The software optimization modules in line with wind farm design tools in industry attempts to efficiently place the turbines in locations with highest winds while adhering to the constraints and optimizing stated objectives functions. As indicated before, the objective function considers different aims in line with the layout design. One of them is the profitability of the wind park design by minimization of the investments while maximize the wind park electrical power generation. Thus, the solution of the optimization task will be a compromise between the overall wind park investments costs and wind turbines energy output. Both depend on the type of wind turbines, on their number and placement within park area. On the other hand, the number of the wind turbines depends on the size of the wind park and wind direction.

In this study, the proposed results of experimental tests are analyzed in terms of, overall number of turbines, turbine positioning, number of iterations, layout differences, park efficiency and cost analysis. Therefore, the tasks solutions’ results describe the difference of optimal wind park layout designs for two software tools. Wind park layout configuration variations on the wind park power output for each program were evaluated individually in next chapters.

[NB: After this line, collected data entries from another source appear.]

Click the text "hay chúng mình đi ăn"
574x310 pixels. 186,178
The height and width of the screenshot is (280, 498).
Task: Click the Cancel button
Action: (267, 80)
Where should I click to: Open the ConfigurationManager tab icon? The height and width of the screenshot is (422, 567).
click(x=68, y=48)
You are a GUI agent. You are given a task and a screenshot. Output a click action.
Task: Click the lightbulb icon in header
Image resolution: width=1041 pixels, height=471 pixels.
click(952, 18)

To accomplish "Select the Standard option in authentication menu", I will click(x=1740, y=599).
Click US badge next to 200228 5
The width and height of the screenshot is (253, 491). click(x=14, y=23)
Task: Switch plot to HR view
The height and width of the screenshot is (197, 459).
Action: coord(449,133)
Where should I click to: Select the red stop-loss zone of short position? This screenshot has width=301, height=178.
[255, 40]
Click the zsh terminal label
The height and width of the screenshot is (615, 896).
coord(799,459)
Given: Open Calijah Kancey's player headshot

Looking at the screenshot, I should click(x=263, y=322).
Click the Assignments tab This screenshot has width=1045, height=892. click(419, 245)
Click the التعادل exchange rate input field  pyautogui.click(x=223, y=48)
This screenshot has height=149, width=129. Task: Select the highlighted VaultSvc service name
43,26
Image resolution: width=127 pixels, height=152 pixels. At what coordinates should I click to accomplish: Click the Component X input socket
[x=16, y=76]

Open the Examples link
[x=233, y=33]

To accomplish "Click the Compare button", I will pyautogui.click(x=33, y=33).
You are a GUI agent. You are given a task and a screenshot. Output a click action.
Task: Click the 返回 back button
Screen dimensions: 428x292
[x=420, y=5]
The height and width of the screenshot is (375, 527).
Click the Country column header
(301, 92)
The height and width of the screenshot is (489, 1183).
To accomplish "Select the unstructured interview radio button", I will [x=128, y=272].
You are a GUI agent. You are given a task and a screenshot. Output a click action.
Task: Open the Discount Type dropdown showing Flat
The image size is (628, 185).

2.3.1 Wake Models in WindPRO and openWind

Wind flow calculations of a given wind farm is performed by many commercial software tools and empirically determine the installation positions of turbines based on the flow field. The flow field usually does not include the influence of turbines on the deflection of the original air flow that is wake effects. However, as the wake effects are complicated and strongly coupled, they play a crucial role in wind farm micrositing as indicated above. So, the solutions were empirically done by ignoring the wind profiles.

Current industry standard procedure for predicting the wake loss within wind farms includes using two of the three wake models implemented in WindPRO and openWind. These two models are the N.O. Jensen Park model and the Eddy Viscosity model by Ainslie [24]. A lesser known model developed by G.C. Larsen is the third wake model also available in WindPRO. The N.O Jensen [6] model is chosen for this experimental study. Therefore, this section describes this semi-empirical combination method in order to calculate the combined effect of multiple wakes [24].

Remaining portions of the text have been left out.